## WHAT IS EXPECTED
Starting at the line that contains "Inicio (59, 24)" and ending at the line that contains "Only for Women (46, 36)", the lines below are to be given again exactly, with nothing added.

(Collected data entries)
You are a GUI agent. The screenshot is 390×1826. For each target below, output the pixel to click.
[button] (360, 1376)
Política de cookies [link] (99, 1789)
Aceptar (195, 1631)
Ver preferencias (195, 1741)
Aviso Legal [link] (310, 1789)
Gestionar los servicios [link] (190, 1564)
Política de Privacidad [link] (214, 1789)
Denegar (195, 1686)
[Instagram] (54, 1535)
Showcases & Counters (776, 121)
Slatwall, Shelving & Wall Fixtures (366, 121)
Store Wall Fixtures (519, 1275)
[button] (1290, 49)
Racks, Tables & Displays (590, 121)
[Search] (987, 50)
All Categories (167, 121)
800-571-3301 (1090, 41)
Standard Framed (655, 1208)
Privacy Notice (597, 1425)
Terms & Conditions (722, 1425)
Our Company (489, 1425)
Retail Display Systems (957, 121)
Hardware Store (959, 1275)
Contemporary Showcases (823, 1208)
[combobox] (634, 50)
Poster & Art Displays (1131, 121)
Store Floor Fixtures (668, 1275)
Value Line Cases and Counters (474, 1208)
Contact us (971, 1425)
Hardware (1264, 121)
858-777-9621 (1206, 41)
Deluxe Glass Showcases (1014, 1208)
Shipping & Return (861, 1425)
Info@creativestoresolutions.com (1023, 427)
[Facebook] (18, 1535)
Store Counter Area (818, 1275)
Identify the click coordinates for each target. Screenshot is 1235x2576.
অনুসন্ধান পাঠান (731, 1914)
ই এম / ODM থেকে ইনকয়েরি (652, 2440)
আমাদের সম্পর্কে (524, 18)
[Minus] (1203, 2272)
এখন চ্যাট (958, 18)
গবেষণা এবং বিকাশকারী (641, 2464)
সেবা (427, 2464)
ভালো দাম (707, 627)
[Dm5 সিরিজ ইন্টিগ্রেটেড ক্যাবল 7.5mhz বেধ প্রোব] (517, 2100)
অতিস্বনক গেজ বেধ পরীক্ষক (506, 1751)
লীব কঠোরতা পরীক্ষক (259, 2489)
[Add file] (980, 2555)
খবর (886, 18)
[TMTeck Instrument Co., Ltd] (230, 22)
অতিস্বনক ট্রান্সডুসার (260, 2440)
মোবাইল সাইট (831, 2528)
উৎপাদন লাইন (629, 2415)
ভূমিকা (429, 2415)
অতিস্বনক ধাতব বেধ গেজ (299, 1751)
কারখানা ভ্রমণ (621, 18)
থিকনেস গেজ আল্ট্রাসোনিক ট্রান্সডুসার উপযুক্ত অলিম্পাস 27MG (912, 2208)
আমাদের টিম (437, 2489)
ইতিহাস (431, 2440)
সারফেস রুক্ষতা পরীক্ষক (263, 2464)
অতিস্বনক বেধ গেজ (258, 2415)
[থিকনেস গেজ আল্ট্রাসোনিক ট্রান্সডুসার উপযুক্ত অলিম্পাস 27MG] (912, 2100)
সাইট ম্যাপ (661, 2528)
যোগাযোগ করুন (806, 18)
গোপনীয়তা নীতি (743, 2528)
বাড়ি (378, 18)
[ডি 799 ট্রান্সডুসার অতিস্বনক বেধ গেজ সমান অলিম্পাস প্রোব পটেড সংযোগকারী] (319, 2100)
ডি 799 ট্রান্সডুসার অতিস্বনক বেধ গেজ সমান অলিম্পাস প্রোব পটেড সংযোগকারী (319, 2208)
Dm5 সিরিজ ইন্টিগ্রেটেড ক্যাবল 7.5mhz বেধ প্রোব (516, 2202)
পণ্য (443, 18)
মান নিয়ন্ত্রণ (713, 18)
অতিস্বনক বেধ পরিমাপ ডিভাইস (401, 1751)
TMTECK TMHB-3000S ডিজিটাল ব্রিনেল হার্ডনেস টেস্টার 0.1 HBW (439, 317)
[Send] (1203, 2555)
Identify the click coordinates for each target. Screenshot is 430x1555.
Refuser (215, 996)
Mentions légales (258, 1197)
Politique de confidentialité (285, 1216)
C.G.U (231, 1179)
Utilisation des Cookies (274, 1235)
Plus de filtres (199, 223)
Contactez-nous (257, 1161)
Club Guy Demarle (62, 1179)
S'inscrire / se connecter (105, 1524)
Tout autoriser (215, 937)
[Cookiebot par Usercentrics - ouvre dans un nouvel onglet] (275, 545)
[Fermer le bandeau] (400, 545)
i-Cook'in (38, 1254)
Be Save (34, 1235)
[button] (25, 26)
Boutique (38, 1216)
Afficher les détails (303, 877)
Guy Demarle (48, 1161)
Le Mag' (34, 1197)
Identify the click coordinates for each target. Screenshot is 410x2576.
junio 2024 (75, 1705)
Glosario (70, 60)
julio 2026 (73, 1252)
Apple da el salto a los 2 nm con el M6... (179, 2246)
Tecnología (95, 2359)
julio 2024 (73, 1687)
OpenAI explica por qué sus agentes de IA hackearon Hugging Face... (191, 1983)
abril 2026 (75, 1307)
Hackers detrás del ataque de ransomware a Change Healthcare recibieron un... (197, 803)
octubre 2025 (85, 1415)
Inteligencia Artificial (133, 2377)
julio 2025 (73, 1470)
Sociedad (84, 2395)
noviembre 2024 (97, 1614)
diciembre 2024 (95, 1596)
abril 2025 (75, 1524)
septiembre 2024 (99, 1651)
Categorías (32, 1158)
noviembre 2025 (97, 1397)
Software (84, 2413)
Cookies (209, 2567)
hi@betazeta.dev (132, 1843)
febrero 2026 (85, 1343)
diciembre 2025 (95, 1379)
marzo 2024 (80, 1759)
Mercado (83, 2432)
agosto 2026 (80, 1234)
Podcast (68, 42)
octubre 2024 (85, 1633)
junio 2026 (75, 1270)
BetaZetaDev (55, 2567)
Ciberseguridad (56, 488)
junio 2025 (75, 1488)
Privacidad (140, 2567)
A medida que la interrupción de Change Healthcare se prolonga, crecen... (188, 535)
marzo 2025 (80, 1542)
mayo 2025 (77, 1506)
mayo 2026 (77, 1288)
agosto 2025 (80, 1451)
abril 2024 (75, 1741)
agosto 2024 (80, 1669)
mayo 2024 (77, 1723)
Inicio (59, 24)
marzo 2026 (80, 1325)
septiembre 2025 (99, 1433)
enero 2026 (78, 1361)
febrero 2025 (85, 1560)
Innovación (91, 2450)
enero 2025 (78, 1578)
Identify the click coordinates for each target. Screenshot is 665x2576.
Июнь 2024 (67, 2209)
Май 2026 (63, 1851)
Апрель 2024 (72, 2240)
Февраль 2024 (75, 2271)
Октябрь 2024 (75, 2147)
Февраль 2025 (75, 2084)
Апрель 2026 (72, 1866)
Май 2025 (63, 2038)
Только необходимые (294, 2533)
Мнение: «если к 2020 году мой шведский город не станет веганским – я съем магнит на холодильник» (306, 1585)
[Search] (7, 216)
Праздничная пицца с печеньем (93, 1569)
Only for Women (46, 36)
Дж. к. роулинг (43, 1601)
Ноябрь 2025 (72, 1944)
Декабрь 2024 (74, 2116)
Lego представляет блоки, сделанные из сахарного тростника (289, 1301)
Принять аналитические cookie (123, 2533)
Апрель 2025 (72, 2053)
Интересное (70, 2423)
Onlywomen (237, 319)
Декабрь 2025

## ANSWER SPACE
Inicio (59, 24)
marzo 2026 (80, 1325)
septiembre 2025 (99, 1433)
enero 2026 (78, 1361)
febrero 2025 (85, 1560)
Innovación (91, 2450)
enero 2025 (78, 1578)
Identify the click coordinates for each target. Screenshot is 665x2576.
Июнь 2024 (67, 2209)
Май 2026 (63, 1851)
Апрель 2024 (72, 2240)
Февраль 2024 (75, 2271)
Октябрь 2024 (75, 2147)
Февраль 2025 (75, 2084)
Апрель 2026 (72, 1866)
Май 2025 (63, 2038)
Только необходимые (294, 2533)
Мнение: «если к 2020 году мой шведский город не станет веганским – я съем магнит на холодильник» (306, 1585)
[Search] (7, 216)
Праздничная пицца с печеньем (93, 1569)
Only for Women (46, 36)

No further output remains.